Instructions for the task >>
In the data below, find the lines containing "Toggle" and say how many there are, nothing more.

Dataset START

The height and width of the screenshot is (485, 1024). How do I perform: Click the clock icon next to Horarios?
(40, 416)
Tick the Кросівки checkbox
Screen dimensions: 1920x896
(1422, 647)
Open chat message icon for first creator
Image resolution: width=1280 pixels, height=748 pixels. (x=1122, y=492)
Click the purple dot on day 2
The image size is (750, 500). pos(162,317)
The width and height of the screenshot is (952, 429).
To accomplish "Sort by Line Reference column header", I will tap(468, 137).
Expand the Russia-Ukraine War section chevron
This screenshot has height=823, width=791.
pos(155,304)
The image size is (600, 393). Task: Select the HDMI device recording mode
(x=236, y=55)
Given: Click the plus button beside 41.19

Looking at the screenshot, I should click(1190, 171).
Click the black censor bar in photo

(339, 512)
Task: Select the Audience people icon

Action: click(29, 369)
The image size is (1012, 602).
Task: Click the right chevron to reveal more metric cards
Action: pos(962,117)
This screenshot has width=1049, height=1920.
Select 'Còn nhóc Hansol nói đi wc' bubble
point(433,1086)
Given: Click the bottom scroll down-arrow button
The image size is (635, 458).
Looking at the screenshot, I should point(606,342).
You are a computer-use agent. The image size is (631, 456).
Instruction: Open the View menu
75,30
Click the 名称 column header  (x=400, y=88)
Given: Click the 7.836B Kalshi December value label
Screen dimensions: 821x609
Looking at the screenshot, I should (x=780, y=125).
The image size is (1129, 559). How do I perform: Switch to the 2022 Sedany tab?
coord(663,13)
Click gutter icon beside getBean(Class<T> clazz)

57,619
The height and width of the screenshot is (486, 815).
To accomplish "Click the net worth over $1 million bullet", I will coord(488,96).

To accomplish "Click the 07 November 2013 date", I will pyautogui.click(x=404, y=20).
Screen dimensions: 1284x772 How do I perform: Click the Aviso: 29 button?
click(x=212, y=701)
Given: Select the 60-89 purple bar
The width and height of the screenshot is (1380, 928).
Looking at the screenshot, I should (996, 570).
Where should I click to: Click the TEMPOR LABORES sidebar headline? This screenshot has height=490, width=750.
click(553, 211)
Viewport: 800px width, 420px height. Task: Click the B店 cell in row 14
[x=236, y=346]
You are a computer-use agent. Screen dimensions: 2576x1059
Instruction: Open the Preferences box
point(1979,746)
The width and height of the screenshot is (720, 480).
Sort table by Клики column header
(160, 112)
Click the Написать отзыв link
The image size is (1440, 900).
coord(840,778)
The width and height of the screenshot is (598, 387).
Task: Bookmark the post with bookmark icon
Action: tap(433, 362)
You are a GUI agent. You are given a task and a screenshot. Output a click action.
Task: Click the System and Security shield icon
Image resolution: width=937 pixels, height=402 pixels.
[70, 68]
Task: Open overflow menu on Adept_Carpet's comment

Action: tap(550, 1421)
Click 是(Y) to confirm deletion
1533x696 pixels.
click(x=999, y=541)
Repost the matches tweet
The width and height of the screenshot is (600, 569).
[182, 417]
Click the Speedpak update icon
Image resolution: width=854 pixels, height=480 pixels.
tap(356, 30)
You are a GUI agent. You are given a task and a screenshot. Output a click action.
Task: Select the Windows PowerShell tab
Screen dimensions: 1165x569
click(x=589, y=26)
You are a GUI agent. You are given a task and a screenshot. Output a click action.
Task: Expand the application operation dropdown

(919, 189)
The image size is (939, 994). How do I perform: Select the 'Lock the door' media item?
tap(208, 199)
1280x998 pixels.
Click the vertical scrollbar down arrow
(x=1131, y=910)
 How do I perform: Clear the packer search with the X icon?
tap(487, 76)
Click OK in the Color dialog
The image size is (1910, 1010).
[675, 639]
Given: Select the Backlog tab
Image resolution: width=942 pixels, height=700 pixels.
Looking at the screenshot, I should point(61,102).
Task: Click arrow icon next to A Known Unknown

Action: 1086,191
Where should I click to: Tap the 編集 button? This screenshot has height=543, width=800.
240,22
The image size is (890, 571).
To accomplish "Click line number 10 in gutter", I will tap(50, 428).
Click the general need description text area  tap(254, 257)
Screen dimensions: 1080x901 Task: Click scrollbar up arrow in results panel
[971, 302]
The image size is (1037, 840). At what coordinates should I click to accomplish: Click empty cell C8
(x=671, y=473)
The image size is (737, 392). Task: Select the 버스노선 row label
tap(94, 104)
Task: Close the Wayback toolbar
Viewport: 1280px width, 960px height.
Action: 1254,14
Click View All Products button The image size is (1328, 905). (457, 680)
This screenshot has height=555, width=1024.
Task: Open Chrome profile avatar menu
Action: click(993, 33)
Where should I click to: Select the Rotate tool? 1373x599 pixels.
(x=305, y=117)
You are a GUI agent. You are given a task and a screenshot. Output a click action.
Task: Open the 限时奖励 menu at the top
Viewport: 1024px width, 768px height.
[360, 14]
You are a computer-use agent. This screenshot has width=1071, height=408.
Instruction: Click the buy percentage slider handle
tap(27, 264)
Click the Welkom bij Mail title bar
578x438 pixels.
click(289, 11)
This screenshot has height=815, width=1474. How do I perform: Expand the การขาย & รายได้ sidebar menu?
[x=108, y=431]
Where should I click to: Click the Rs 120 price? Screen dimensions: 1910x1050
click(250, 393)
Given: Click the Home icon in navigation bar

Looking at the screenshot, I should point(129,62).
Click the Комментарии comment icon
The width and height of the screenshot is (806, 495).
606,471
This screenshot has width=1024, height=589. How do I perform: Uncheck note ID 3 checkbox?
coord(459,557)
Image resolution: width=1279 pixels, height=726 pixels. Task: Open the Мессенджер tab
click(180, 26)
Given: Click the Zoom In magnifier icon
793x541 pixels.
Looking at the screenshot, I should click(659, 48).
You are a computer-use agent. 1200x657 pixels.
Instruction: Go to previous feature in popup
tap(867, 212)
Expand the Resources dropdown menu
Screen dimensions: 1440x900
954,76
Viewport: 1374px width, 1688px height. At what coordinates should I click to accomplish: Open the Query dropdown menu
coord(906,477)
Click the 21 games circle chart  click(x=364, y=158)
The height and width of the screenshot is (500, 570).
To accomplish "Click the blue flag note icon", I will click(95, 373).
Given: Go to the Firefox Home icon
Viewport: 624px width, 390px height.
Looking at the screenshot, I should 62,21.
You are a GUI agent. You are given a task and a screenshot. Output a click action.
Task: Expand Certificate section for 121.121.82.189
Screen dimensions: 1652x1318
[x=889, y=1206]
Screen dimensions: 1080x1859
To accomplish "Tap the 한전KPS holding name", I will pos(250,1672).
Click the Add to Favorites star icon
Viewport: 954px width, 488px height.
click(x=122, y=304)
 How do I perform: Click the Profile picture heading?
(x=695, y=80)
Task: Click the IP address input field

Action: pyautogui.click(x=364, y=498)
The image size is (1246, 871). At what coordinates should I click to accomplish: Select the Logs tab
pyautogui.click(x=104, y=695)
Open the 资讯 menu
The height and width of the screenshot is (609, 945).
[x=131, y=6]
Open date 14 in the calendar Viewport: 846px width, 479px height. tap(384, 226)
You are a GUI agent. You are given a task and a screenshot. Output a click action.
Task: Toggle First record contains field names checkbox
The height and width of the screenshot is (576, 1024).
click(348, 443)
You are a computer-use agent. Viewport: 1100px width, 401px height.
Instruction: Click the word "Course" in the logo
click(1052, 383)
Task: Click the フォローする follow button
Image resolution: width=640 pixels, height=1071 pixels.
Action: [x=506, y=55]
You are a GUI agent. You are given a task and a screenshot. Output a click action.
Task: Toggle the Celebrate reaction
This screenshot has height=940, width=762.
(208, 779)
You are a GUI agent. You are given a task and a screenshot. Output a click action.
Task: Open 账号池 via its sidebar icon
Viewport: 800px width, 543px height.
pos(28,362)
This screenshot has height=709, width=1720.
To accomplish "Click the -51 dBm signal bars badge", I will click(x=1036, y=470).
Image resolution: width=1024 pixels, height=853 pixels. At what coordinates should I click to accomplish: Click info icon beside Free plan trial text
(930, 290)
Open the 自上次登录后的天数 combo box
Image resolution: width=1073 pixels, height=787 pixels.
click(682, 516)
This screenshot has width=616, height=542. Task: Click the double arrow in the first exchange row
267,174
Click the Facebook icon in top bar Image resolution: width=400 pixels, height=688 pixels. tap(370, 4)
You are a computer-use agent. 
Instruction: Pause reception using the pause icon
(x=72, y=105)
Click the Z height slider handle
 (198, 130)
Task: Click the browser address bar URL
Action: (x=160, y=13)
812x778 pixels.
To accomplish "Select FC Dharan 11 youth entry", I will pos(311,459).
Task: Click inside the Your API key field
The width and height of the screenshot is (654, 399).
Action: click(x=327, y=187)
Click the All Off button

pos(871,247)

Dataset END

Response area >>
2